So to cap off this holiday week, here are a few recent moments from the show that have been on my mind while writing these newsletters:
- “Execution is the only moat, always.” — Anatoly Yakovenko, co-founder of Solana
My co-host Mert Mumtaz recently grilled Solana’s chief architect on looming questions and problems the network could face in the future. It’s worth a listen.
At one point in the episode, Mert asked Yakovenko what Solana’s moat could be in a world where new layer-1s and layer-2s come to market that make blockchains fast and blockspace cheap, slimming Solana’s current edge.
Yakovenko’s answer pretty much boils down to: Keep executing. He also talks about hiring at Solana for tech people rather than academics, because the former are better able to work in a pressure cooker and ship features fast.
- “We want to understand the causal connection to things, it’s in our nature to do that. But in a market there is no causal connection it’s literally like, ‘Are there more buyers than sellers?’” — Joe McCann, CEO and CIO at Asymmetric Capital
McCann said this while disagreeing with me about the impact of memecoins on SOL’s price, but since I am eminently humble, I’m including it here anyways.

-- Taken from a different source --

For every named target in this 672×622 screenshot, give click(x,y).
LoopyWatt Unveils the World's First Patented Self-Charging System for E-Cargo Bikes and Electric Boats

I like what McCann is saying here because despite all the endless market analysis and tea leaves reading you’ll see in the media and online, sometimes it’s ultimately indecipherable why markets do what they do.
When the price goes up, it’s because the market has more buy volume than sell volume. Identifying the buyers and sellers and their motivations are an inexact science at best.
- “Issuance is a cost to non-stakers. They do not receive that [issuance]. Stakers do … there is a value transfer from non-stakers to stakers.” — Dan Smith, data lead at Blockworks Research
I’ve been growing increasingly interested in how value flows around the Solana ecosystem. When the price of SOL goes up, and as time passes, different stakeholders are rewarded differently.
Many Solana watchers, including this newsletter, have debated if SOL’s inflation should be brought down. Inflation is dilutive, and disinflation can be bullish for an asset’s price, the thinking goes — likely influenced by the Bitcoin halving.
But in Solana, issuance only dilutes non-stakers, because newly minted SOL goes to validators, and validators pass it on to stakers.
- “I always like that framing which is just create a new category and go after a small market that you think will grow” — Mert Mumtaz, CEO of Helius
The layer-1 wars and endless debates about which blockchain is best become very tiresome after a while. I liked the point Mert made on a recent episode though: To compete in crypto, you need to go after a meaningfully new market or use case.
SOL shouldn’t be cast as an ETH killer. It’s a different blockchain that makes different tradeoffs. And Monad, Berachain, MegaETH, and the rest of them shouldn’t try to be SOL killers. They should pick a different axis upon which they can meaningfully outperform Solana.
- “I don’t think it’s really workable, sadly.” — Rune Christensen, co-founder of Sky
Christensen, the co-founder of Sky (formerly Maker), is referring to futarchy here, which is a buzzy new governance concept in the Solana world.
Futarchy has markets, rather than voters, decide what a DAO should do. I was curious to get Christensen’s take on it because DAO governance has always been a struggle, and MakerDAO is one of the oldest examples.
Christensen is basically bearish on futarchy because he thinks collective wisdom is wrong, and DAOs need someone smart who can decipher the difference between a good marketing initiative and a ponzi scheme, for instance.
This sounded a bit like a pitch for traditional corporate governance to me, but what do I know?